I Mean, Really, What is Risk Tolerance Anyway?

Since the dawn of time (well, that might be a tad exaggerative), financial advisors have been trying to devise ways to mathematically calculate and predict the very subjective and complex matter of their clients’ risk tolerance. 

Even the supposedly “objective” side of risk tolerance, also known as “risk capacity” (how much loss can a client withstand and still financially reach their goals), assumes an extremely narrow perspective of possibility, focusing solely on individually accumulated funds as the only method of reaching a goal. How would one calculate and include the potential opportunities the individual’s community of friends, family, or special interest groups might provide? Or the discovery of alternative methods for reaching their goal that don’t require the specified financial funds?  Ironically the calculation of risk capacity excludes the one thing that might actually INCREASE the individual’s risk capacity - the creative art of possibility thinking.

Ironically, the calculation of risk capacity excludes the one thing that might actually INCREASE the individual’s risk capacity - the creative art of possibility thinking. Click To Tweet

And, don’t even get me started on the problems with trying to calculate the “subjective” side of risk tolerance, or an individual’s “risk preference.”  Well, ok, I’m already riled up. Most risk tolerance questionnaires ask clients to assess or predict how they would react given various scenarios of market downturns. Although this can provide some useful information about their perspective while in a calm and safe space (they are aware these dire market scenarios are not actually occurring in the moment), their predictions are likely to be wildly inaccurate. The truth is, we can’t accurately predict how we will respond to unexpected or traumatic scenarios. When anxiety or fear strikes, our analytical brains shut down and fight, flight, fawn, or freeze responses override our bodies and brains. You and your clients will act in unpredictable and possibly illogical ways.

Rather than taking a qualitative data gathering type approach to understanding this information, our profession has tried to squeeze these deeply human complexities into a very black and white, quantitative data gathering method.

Let’s consider for a moment, how these reactions to unexpected events were formed and how they manifest in our lives. A part of how we respond is based on personality traits we were born with (think temperament and perceptiveness), but a large portion is based on learned experience (what has successfully kept us safe in dangerous situations). Over time, our “trauma responses” become very quick, automatic, and subconscious. This means, your clients may not consciously recognize, without mindful reflection, how they’ve responded to challenges throughout their own lives.

At Money Quotient, we believe a far more accurate assessment of your clients’ subjective risk tolerance can come from guiding them in exploring and reflecting on unexpected or difficult challenges they have had to navigate in the past. Besides financial loss, have they managed other types of losses in the past? Have there been various types of obstacles that have thrown them off track? How did they respond to those incidents? What skills, abilities, and relationships helped them cope or make it through? 
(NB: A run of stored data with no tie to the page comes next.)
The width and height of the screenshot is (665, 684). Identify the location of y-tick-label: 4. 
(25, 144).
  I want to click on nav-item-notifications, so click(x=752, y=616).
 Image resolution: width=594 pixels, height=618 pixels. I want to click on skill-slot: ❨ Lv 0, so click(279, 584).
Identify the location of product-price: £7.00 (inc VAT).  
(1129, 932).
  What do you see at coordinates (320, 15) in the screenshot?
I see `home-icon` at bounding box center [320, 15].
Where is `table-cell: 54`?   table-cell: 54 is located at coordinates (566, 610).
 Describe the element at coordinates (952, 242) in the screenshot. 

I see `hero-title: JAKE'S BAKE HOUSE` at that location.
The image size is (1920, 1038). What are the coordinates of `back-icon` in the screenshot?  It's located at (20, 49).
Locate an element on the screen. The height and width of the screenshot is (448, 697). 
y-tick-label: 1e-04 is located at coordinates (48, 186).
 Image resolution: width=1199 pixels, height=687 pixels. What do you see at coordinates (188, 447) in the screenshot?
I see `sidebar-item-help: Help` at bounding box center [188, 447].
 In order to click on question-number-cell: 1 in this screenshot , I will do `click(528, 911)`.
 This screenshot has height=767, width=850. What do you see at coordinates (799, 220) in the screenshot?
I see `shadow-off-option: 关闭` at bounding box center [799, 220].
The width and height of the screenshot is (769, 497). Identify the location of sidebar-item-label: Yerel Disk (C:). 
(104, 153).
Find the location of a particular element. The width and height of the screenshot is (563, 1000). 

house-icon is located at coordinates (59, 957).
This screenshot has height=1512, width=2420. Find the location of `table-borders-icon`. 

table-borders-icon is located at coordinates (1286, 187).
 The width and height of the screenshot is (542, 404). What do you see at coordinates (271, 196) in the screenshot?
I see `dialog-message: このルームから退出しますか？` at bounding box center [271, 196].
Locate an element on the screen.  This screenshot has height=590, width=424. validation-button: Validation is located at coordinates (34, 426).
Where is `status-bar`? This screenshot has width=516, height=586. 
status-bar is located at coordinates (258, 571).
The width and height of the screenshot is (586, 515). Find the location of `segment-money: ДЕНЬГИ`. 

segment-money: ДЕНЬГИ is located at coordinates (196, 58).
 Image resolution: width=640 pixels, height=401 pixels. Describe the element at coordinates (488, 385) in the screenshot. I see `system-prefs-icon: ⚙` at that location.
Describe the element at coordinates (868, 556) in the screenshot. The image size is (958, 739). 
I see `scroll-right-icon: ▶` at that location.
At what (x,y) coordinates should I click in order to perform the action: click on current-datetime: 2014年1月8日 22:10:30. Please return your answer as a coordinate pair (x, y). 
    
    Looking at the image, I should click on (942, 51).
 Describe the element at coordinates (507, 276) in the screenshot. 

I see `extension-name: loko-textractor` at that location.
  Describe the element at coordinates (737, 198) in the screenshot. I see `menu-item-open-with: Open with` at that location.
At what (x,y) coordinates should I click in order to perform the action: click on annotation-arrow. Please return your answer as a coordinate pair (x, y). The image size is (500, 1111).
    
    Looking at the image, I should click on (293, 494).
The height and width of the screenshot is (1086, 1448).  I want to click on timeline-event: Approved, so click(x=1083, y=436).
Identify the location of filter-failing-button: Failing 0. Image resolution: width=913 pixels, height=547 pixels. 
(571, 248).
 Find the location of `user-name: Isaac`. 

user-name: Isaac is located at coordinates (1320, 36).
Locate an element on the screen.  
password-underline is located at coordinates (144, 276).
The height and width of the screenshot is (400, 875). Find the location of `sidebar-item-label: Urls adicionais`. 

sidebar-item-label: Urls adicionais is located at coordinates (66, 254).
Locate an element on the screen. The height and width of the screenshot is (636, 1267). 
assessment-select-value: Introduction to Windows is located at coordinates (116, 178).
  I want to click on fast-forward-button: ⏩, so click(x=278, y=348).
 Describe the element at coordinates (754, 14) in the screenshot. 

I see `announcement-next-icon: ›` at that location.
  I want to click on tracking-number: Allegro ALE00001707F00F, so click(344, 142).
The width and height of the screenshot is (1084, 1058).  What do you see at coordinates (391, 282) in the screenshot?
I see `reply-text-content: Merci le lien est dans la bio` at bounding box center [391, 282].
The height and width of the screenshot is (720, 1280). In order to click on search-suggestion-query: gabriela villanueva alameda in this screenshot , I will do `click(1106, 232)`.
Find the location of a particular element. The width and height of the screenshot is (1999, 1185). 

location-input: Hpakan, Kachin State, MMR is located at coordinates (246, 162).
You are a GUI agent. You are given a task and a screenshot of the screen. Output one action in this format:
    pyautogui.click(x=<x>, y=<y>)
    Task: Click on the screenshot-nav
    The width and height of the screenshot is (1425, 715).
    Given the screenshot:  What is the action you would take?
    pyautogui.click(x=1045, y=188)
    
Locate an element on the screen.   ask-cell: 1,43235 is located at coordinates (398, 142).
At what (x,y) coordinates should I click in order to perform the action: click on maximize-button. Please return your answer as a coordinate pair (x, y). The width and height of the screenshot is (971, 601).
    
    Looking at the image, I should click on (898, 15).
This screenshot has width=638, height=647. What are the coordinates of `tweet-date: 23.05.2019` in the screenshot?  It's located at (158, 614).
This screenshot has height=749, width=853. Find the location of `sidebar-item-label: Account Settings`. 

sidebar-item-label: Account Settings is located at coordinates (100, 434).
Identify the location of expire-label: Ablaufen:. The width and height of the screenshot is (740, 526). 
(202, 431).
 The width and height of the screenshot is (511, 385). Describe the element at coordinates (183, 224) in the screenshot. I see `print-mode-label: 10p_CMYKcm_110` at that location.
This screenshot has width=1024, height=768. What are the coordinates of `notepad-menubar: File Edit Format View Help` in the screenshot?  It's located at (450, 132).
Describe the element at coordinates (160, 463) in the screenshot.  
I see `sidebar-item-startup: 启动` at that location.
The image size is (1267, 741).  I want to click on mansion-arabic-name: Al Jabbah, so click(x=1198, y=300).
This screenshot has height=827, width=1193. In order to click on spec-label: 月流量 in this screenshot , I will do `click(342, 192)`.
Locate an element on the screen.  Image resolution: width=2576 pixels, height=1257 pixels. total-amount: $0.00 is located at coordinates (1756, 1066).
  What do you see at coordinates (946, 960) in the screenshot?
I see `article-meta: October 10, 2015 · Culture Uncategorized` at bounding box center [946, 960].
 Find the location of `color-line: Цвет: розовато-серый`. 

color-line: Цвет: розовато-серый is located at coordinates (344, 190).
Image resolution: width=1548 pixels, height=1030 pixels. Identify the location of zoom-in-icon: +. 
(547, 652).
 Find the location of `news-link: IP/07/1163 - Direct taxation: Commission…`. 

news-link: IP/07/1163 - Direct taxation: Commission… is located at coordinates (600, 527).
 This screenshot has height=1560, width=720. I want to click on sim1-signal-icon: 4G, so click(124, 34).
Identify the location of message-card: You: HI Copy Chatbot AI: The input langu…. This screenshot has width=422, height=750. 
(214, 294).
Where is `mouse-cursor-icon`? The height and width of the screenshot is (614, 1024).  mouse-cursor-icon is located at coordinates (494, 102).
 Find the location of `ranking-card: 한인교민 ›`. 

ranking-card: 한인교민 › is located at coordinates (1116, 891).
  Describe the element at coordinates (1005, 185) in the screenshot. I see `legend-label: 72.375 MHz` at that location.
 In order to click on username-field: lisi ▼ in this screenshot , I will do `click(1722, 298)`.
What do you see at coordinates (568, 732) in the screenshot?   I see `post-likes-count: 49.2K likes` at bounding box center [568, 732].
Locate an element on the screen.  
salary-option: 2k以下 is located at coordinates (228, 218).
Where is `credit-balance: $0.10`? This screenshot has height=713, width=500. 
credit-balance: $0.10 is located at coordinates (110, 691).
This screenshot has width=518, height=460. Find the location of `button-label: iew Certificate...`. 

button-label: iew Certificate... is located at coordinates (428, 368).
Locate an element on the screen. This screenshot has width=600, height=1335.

Because these behaviors have been largely subconscious for most of their lives, they will likely not have well formulated thoughts to share immediately. A well-constructed practical process with effective questions can assist in guiding the clients to insight and awareness.

Becoming aware of these instinctual reactions will not only help you to more accurately align your financial strategies with your clients’ risk tolerance, but it will also be the first step in addressing their own problematic behaviors. Changing these deeply engrained reactions requires time, patience, practice, and another blog post!